- **Short exercise**: Copy out the lines of the listing below word for word, starting at the line that contains "Task: Expand the 后勤 folder node" and ending after the line that contains "click(836, 33)".

Data drawn from a collection
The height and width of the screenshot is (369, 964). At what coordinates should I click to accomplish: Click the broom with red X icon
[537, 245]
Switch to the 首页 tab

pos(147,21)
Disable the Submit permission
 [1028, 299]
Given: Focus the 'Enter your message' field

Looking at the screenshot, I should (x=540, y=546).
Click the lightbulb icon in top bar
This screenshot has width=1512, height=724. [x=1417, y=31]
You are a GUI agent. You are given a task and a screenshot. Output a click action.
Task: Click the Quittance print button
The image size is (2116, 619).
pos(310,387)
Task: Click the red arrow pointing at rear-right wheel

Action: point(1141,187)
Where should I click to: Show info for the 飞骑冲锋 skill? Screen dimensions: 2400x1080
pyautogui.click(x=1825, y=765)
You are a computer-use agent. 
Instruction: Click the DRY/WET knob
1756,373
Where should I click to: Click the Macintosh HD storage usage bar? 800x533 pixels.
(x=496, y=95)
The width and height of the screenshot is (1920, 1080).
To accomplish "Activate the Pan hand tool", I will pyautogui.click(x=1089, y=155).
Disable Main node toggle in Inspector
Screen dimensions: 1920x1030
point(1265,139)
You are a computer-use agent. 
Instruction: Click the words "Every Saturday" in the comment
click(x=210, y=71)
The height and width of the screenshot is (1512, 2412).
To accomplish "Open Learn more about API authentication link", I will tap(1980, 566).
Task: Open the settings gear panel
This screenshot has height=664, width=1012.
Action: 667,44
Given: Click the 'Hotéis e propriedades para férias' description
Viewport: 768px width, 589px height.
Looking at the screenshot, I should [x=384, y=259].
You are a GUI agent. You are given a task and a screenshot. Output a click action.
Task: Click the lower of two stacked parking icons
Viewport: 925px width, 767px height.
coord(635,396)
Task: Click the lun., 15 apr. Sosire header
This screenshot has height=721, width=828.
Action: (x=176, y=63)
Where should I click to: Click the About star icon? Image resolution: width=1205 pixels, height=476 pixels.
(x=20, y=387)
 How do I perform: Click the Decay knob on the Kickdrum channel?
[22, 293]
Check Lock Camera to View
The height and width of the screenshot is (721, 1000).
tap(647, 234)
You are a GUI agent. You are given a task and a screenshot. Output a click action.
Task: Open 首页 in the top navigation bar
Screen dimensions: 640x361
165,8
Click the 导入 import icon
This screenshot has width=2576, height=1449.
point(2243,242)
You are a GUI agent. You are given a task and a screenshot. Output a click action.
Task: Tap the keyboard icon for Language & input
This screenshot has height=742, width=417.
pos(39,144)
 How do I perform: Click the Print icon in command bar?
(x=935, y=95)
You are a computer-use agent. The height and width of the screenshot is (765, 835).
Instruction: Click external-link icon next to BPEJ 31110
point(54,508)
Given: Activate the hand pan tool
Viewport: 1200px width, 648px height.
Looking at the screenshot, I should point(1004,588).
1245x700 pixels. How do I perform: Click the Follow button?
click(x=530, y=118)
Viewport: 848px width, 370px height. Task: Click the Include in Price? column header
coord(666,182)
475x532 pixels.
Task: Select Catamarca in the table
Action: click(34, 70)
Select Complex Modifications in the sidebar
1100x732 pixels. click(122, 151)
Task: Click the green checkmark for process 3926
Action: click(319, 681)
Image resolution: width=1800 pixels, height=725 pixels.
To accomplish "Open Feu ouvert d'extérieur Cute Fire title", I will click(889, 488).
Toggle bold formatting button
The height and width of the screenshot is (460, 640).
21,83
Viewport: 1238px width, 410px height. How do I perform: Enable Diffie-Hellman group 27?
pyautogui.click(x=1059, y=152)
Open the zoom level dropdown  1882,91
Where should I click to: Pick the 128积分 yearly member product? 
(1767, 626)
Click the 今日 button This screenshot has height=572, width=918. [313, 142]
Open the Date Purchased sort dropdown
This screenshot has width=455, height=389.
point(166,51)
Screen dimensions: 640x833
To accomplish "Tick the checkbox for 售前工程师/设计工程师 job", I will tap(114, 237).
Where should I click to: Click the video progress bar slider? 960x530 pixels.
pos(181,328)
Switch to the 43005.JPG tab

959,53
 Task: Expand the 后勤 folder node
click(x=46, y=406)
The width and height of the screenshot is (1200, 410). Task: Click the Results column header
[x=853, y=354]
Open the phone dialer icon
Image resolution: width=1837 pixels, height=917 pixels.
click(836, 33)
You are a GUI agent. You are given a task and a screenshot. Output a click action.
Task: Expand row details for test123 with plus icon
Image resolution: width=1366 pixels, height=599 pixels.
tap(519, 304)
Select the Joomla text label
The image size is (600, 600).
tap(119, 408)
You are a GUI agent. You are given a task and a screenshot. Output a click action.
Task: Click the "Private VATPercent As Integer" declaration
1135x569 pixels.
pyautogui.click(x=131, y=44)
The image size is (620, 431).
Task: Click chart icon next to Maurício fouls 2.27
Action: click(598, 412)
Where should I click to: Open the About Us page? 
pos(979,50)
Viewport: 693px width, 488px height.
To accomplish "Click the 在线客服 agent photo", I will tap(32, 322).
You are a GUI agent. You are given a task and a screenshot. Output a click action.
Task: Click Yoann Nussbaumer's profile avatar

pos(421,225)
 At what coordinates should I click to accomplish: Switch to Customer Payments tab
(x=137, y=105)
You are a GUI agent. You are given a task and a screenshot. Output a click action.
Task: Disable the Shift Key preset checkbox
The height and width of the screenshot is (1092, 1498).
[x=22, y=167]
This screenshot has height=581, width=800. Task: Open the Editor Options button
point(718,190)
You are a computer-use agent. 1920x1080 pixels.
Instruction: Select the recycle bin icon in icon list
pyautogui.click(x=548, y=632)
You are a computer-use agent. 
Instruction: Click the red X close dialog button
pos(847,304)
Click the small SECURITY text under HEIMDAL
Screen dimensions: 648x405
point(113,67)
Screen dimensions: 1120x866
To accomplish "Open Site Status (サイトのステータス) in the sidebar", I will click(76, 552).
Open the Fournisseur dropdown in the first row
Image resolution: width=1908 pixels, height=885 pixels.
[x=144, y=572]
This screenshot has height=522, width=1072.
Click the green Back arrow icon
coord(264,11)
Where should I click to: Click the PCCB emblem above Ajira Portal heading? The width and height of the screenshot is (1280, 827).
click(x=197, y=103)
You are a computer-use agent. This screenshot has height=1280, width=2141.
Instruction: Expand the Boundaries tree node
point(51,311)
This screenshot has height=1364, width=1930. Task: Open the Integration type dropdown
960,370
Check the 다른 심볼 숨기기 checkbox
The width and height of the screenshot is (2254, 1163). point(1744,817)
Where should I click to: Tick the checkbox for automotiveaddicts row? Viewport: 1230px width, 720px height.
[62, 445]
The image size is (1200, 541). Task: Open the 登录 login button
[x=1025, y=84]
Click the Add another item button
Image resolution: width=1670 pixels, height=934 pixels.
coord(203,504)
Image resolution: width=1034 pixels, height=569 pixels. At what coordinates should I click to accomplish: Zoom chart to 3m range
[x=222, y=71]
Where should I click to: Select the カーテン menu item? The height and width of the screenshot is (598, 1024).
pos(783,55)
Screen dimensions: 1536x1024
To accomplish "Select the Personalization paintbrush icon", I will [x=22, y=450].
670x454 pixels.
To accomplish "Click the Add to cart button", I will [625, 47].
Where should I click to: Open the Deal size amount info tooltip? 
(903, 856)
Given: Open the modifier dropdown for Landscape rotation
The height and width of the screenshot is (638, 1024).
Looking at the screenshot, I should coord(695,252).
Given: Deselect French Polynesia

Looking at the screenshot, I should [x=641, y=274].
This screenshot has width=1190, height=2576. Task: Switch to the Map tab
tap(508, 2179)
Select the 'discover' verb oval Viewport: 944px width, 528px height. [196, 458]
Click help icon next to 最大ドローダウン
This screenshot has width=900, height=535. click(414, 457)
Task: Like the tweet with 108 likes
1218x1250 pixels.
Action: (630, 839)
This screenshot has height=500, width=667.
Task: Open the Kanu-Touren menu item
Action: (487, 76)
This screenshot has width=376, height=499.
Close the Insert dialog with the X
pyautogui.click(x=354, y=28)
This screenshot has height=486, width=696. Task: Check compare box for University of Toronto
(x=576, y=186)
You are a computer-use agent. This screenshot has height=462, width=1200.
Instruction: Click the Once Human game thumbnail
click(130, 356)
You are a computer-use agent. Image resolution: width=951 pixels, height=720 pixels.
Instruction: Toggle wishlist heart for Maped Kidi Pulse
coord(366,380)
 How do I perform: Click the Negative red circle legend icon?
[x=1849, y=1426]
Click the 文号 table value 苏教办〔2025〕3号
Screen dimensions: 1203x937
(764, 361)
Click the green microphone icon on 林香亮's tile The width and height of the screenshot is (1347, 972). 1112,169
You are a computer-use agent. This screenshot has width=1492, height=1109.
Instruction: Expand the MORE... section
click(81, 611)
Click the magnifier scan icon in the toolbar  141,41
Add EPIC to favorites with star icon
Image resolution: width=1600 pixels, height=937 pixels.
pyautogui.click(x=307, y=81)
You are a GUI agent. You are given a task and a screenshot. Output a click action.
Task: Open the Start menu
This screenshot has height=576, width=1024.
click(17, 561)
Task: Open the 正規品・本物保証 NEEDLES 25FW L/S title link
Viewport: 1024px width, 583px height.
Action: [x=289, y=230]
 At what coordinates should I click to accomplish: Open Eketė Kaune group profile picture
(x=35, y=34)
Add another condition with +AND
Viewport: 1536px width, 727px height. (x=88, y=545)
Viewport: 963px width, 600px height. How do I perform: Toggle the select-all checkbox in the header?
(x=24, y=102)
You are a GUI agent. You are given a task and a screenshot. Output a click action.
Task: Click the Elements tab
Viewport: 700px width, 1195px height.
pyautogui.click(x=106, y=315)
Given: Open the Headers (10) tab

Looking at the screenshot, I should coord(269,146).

- **Solved problem**:
 Task: Expand the 后勤 folder node
click(x=46, y=406)
The width and height of the screenshot is (1200, 410). Task: Click the Results column header
[x=853, y=354]
Open the phone dialer icon
Image resolution: width=1837 pixels, height=917 pixels.
click(836, 33)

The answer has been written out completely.